Retype, without changes, every line from the line that contains "Click the red pound Voicebot Fees icon" through the final line of the records. Exclude pictures.

Supplied records:

################

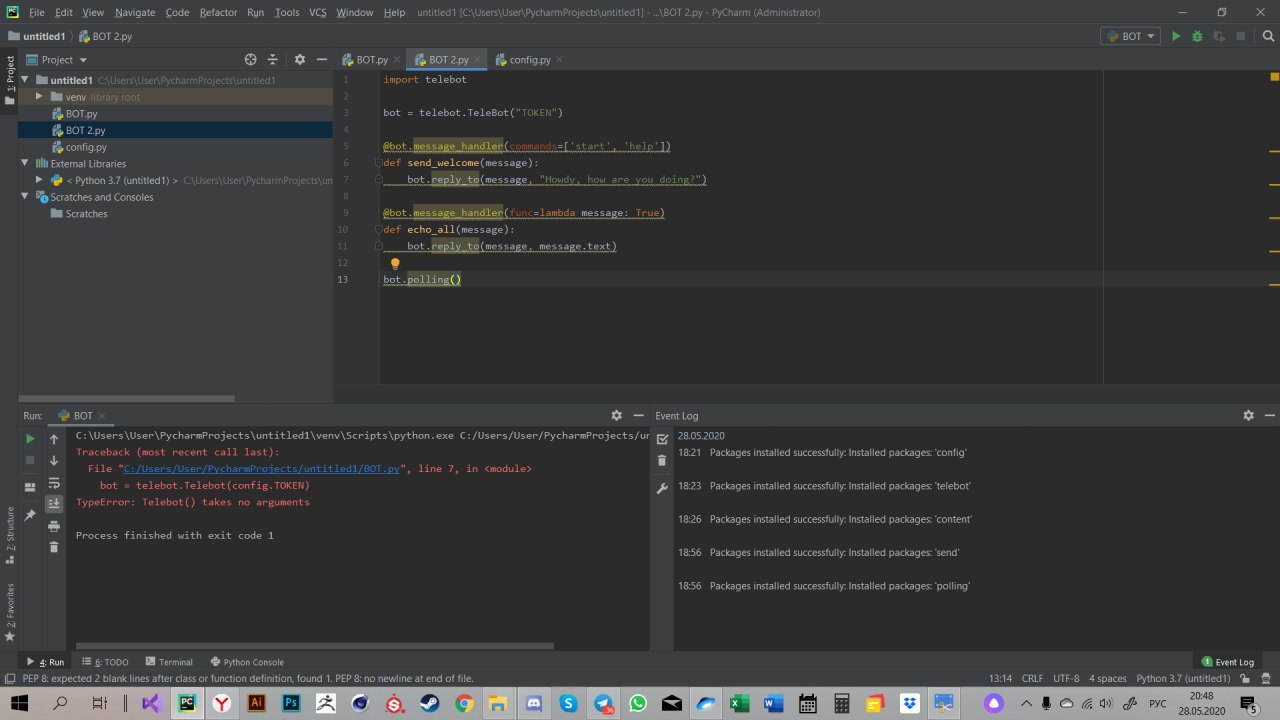
Task: Print the Run console output
Action: pyautogui.click(x=54, y=525)
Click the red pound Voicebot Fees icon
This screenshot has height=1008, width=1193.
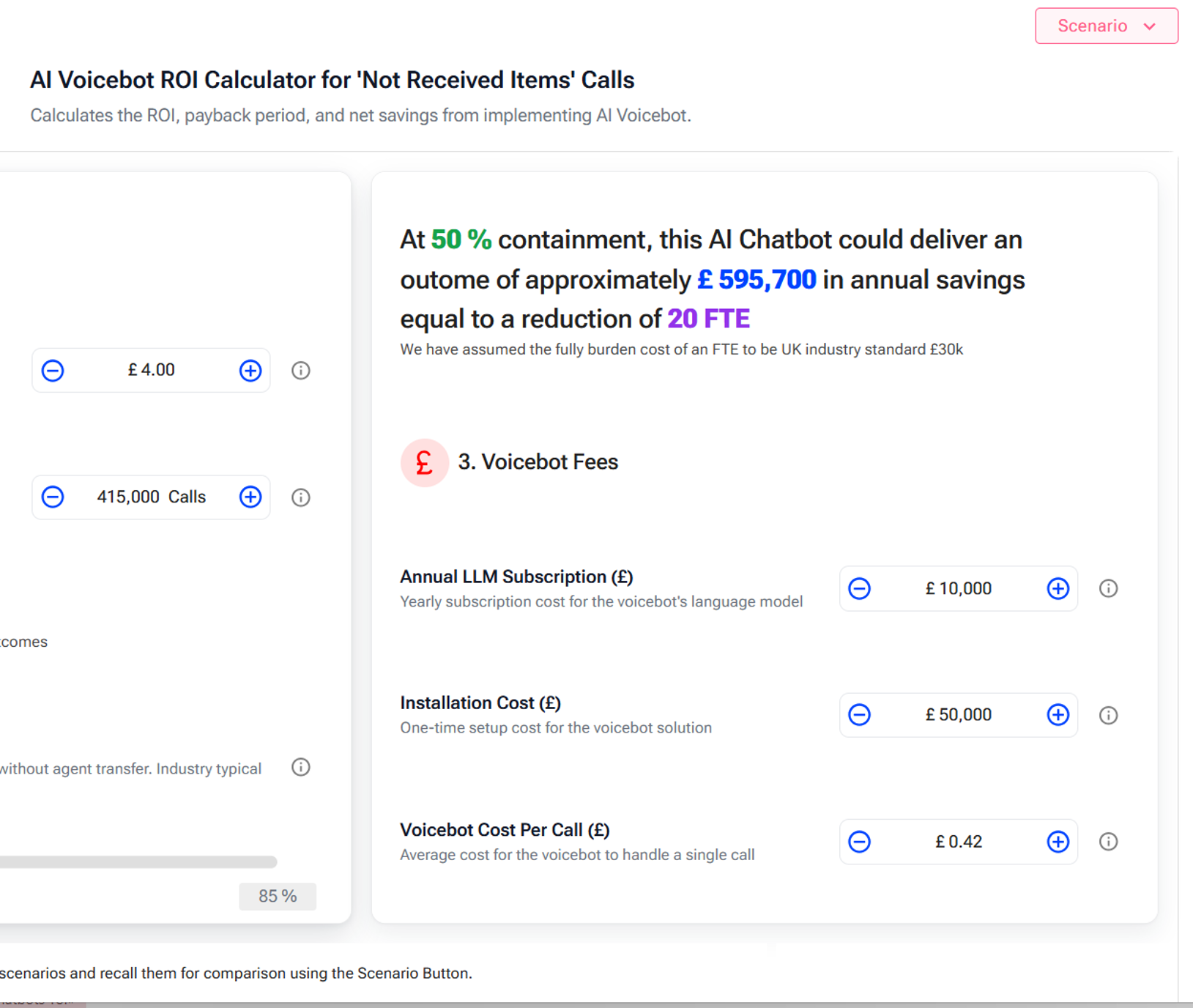(424, 463)
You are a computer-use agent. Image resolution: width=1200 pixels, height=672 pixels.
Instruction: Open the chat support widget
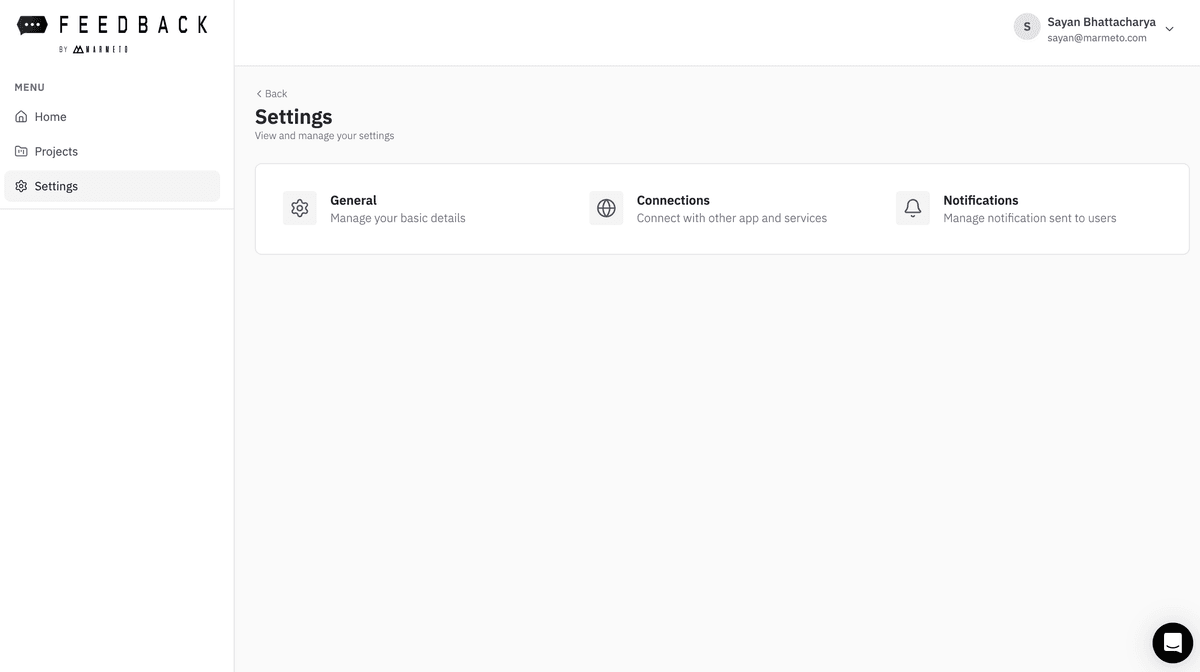coord(1172,642)
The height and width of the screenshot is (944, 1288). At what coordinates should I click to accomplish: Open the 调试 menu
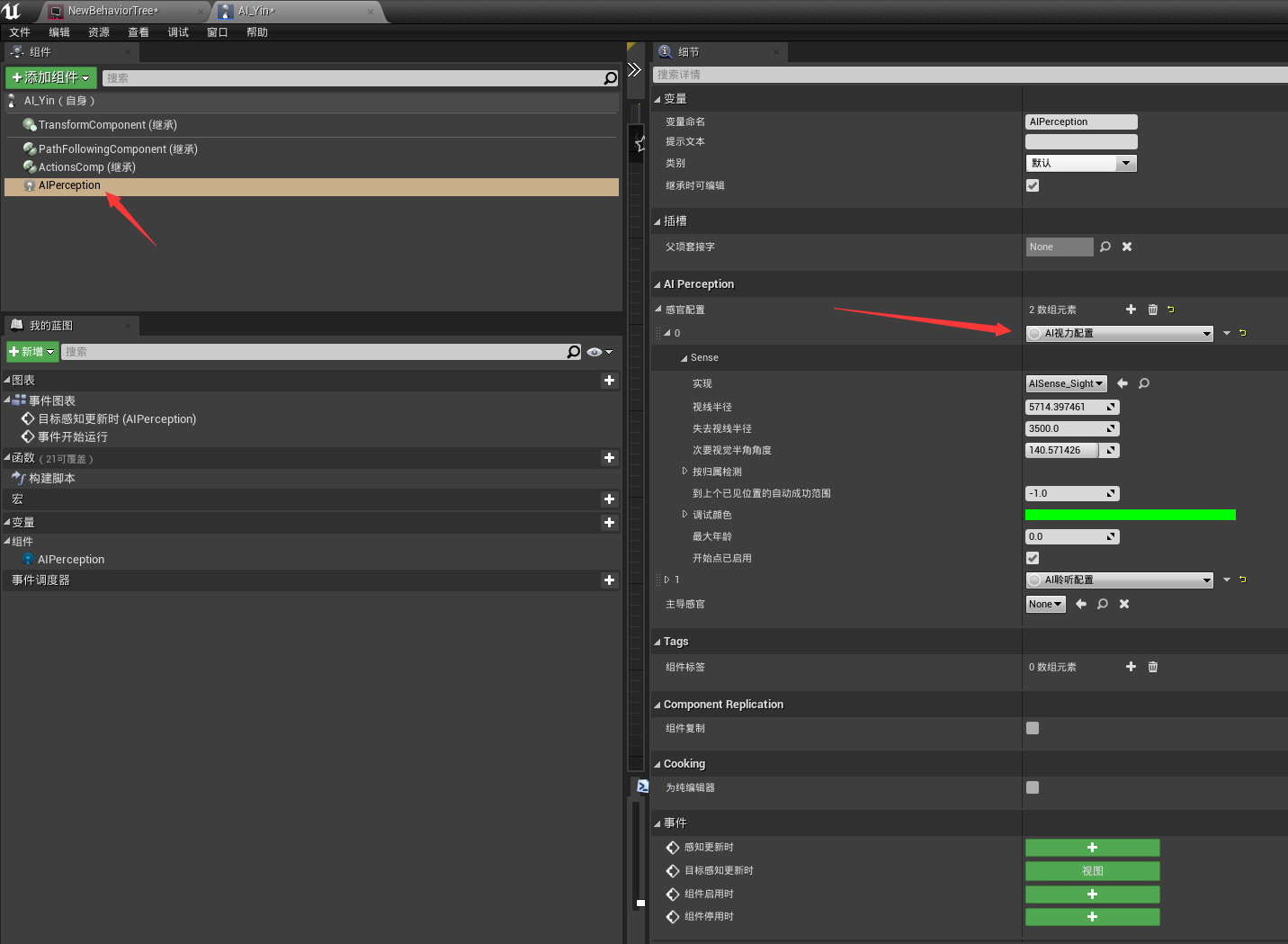(x=178, y=32)
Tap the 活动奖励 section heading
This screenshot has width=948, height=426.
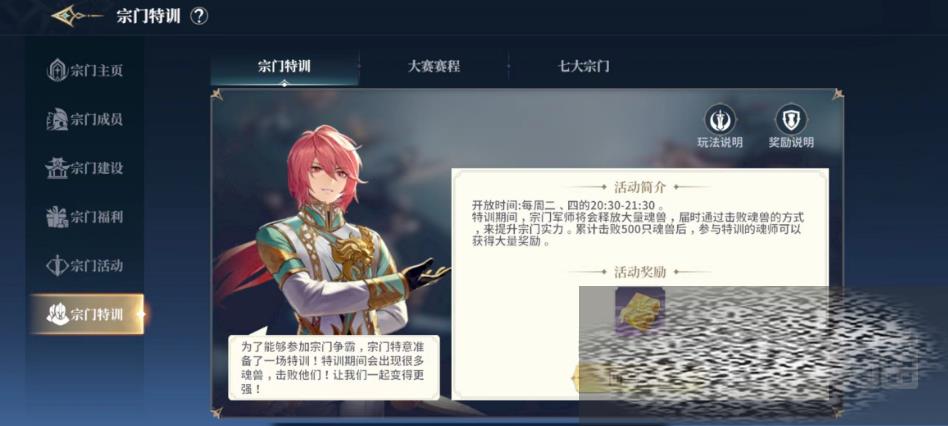click(x=640, y=272)
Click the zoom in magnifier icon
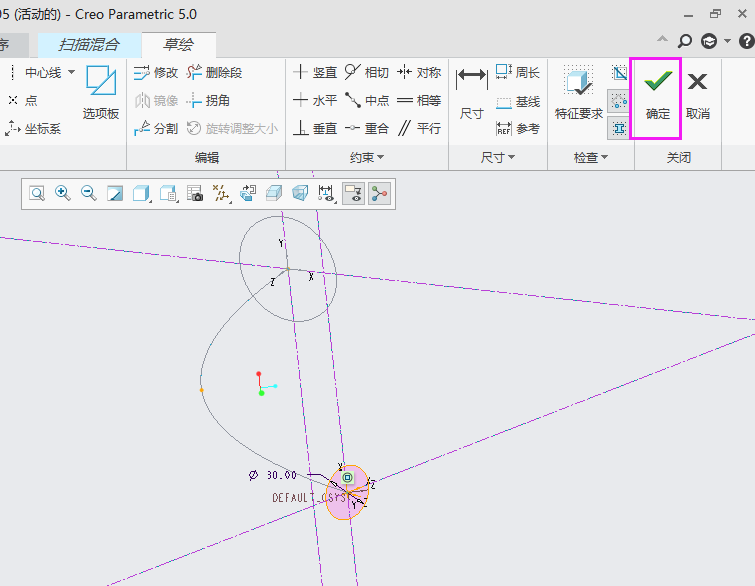The image size is (755, 586). 63,194
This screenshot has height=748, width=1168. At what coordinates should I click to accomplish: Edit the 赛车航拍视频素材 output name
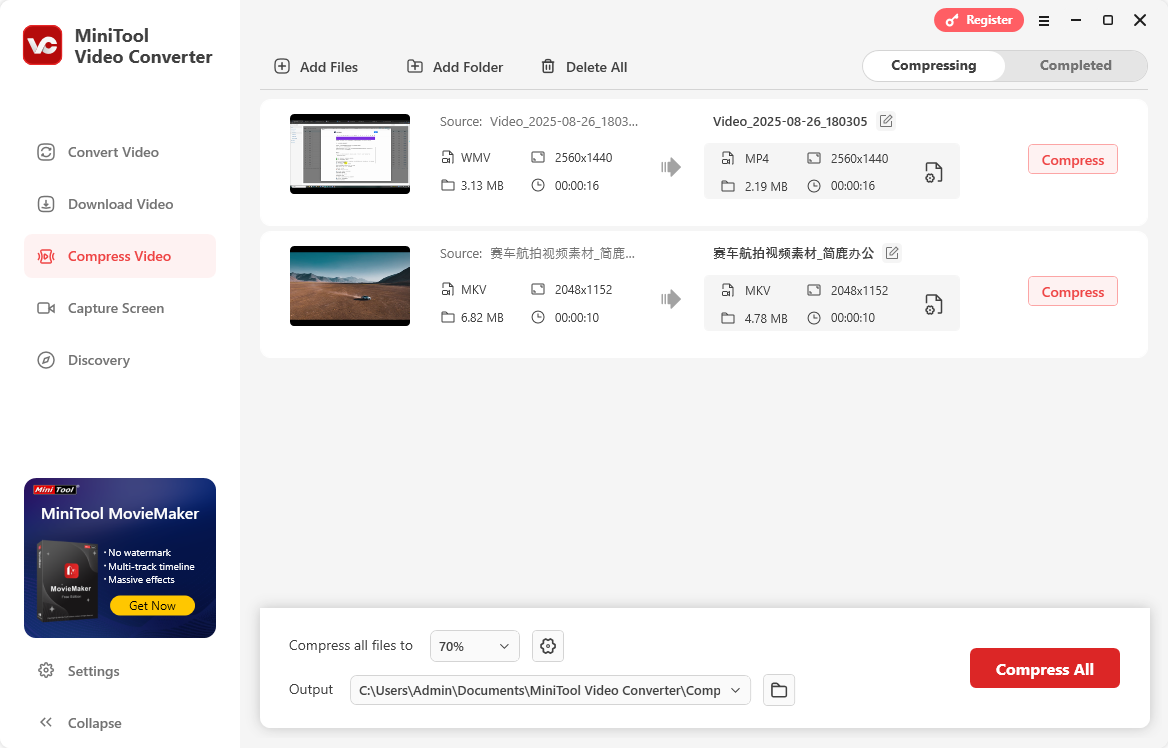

################

Exercise answer:
Click the red pound Voicebot Fees icon
This screenshot has height=1008, width=1193.
(424, 463)
You are a computer-use agent. Image resolution: width=1200 pixels, height=672 pixels.
Instruction: Open the chat support widget
coord(1172,642)
The height and width of the screenshot is (944, 1288). At what coordinates should I click to accomplish: Open the 调试 menu
(x=178, y=32)
Tap the 活动奖励 section heading
This screenshot has width=948, height=426.
click(x=640, y=272)
Click the zoom in magnifier icon
The image size is (755, 586). 63,194
This screenshot has height=748, width=1168. At what coordinates should I click to accomplish: Edit the 赛车航拍视频素材 output name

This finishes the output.